Exercise
Take the line with "Click the PIX" and the rest of the lines after it, to the end of the entries, and restate them exactly.
(Source information)
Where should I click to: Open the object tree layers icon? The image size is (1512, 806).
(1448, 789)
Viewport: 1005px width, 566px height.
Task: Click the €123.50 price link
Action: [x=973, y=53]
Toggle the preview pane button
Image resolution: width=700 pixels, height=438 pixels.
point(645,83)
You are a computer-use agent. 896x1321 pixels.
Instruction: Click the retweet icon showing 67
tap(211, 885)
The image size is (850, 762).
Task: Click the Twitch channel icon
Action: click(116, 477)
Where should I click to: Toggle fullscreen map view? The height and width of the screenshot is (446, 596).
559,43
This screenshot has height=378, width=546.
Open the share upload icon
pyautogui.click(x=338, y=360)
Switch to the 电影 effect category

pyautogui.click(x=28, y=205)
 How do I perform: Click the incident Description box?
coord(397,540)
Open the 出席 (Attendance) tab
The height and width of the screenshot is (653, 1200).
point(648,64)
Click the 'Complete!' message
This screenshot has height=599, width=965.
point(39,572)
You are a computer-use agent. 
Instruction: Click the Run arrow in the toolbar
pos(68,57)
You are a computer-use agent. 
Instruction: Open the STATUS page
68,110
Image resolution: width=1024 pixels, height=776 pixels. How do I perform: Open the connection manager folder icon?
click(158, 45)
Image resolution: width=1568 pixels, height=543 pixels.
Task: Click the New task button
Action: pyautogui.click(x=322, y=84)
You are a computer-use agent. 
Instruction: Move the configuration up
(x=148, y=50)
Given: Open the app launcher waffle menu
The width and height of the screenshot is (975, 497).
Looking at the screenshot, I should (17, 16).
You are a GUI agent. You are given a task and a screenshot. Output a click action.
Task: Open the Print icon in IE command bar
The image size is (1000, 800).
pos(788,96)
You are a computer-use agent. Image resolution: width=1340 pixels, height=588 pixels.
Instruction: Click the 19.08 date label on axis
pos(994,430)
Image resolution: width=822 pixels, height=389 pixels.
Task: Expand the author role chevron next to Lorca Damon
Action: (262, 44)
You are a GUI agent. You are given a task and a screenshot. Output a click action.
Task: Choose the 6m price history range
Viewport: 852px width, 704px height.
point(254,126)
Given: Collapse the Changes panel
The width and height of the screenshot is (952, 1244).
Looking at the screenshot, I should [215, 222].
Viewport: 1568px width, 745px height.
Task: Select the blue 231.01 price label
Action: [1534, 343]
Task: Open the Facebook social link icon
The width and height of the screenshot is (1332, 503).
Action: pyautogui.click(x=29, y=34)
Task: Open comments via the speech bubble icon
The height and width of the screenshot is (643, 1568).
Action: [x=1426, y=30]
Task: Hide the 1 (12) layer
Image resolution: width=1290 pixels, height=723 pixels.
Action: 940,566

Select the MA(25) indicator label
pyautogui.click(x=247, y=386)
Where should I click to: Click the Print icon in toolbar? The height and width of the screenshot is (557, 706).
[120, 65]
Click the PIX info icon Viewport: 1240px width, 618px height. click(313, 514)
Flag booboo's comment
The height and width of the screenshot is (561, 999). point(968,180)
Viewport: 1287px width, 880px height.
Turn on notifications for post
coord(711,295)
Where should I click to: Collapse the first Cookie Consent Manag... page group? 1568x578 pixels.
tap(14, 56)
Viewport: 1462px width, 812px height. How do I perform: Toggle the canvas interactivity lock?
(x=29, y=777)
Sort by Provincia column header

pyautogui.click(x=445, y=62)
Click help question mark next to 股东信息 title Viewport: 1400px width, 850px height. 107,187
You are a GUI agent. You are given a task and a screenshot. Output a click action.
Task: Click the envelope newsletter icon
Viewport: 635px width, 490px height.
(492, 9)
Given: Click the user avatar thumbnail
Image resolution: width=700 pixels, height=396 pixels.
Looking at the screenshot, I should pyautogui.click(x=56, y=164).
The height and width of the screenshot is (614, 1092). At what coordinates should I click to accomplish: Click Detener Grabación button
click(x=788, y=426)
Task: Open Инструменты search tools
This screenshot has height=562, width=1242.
(End Source information)
Response to the exercise
Click the PIX info icon Viewport: 1240px width, 618px height. click(313, 514)
Flag booboo's comment
The height and width of the screenshot is (561, 999). point(968,180)
Viewport: 1287px width, 880px height.
Turn on notifications for post
coord(711,295)
Where should I click to: Collapse the first Cookie Consent Manag... page group? 1568x578 pixels.
tap(14, 56)
Viewport: 1462px width, 812px height. How do I perform: Toggle the canvas interactivity lock?
(x=29, y=777)
Sort by Provincia column header

pyautogui.click(x=445, y=62)
Click help question mark next to 股东信息 title Viewport: 1400px width, 850px height. 107,187
You are a GUI agent. You are given a task and a screenshot. Output a click action.
Task: Click the envelope newsletter icon
Viewport: 635px width, 490px height.
(492, 9)
Given: Click the user avatar thumbnail
Image resolution: width=700 pixels, height=396 pixels.
Looking at the screenshot, I should pyautogui.click(x=56, y=164).
The height and width of the screenshot is (614, 1092). At what coordinates should I click to accomplish: Click Detener Grabación button
click(x=788, y=426)
Task: Open Инструменты search tools
This screenshot has height=562, width=1242.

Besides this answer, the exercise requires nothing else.